Ogień zabija i rani. Ograniczono dostęp do zabytków

W Portugalii, nieopodal północnej granicy z Hiszpanią, szaleją pożary. W ich wyniku zginęła co najmniej jedna osoba, kilkanaście zostało rannych, a kilkaset - ewakuowanych. Ponieważ pogoda sprzyja kolejnym wybuchom ognia, miejscami ograniczono dostęp do zabytków.

W portugalskiej gminie Arcos de Valdevez od niedzielnego wieczora rozprzestrzeniają się pożary. Jak przekazała portugalska obrona cywilna, ogień zajął łąki i lasy, trawiąc obszar o wielkości ponad trzech tysięcy hektarów.

Ewakuowanych zostało kilkaset osób, w tym podopieczni jednego z domów spokojnej starości. Wiadomo o jednej ofierze śmiertelnej żywiołu, a także o 11 osobach rannych. Wśród poszkodowanych w pożarach, głównie z powodu oparzeń, jest trzech strażaków.

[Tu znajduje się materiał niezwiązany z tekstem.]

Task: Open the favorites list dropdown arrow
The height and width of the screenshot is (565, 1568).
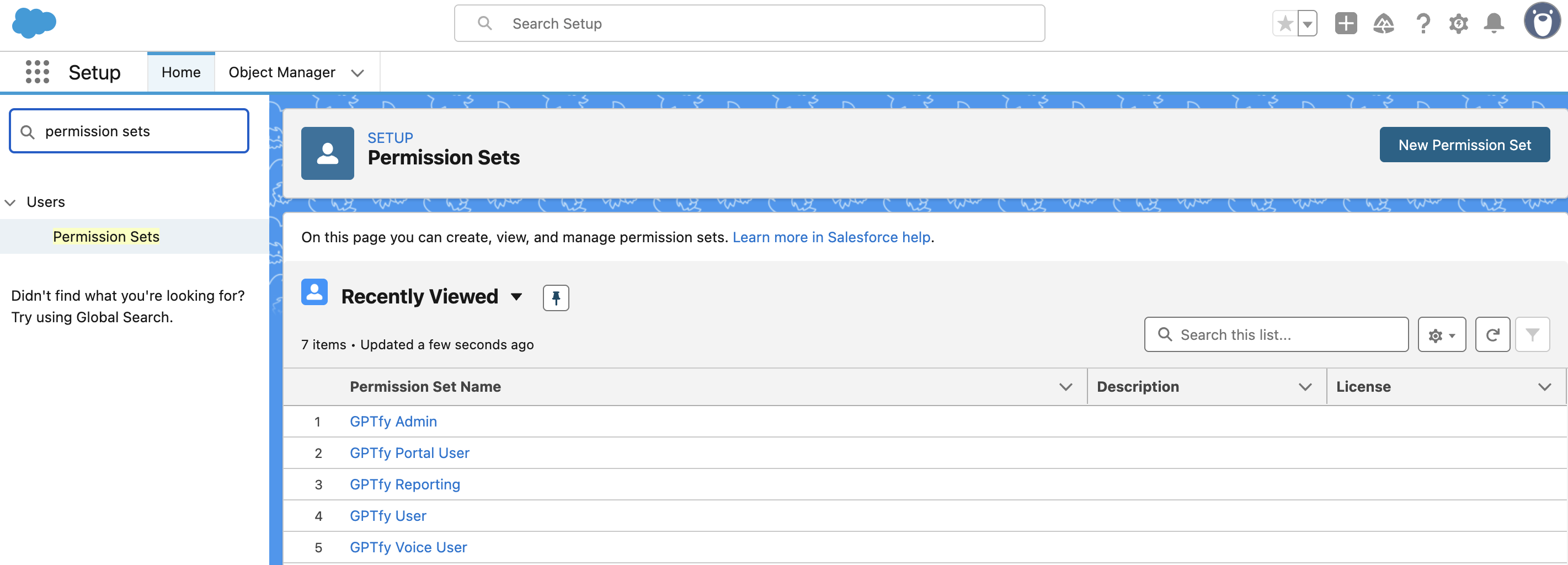Action: pos(1307,24)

CZYTAJ TAKŻE: Spadła cysterna, zginęły trzy osoby

Hiszpania dołączyła do akcji gaśniczej

W poniedziałek przed południem operację gaszenia pożarów wsparła Hiszpania, kierując do Portugalii cztery samoloty gaśnicze. Walczą one z żywiołem w rejonie miejscowości Ponte da Barca, która od południa sąsiaduje z Arcos de Valdevez. W sumie ogień gasi ponad 1000 osób. Walkę z ogniem utrudniają ponad 30-stopniowe upały oraz silny wiatr. Według synoptyków z Portugalskiego Instytutu Morza i Atmosfery, do poniedziałkowego wieczora temperatura powietrza w kilku regionach kraju przekroczy 35 stopni Celsjusza. Z powodu wysokiego zagrożenia wybuchem pożaru w kilku miejscach Portugalii władze samorządowe ograniczyły dostęp do zabytkowych obiektów, m.in. w mieście Sintra, znajdującym się pod Lizboną.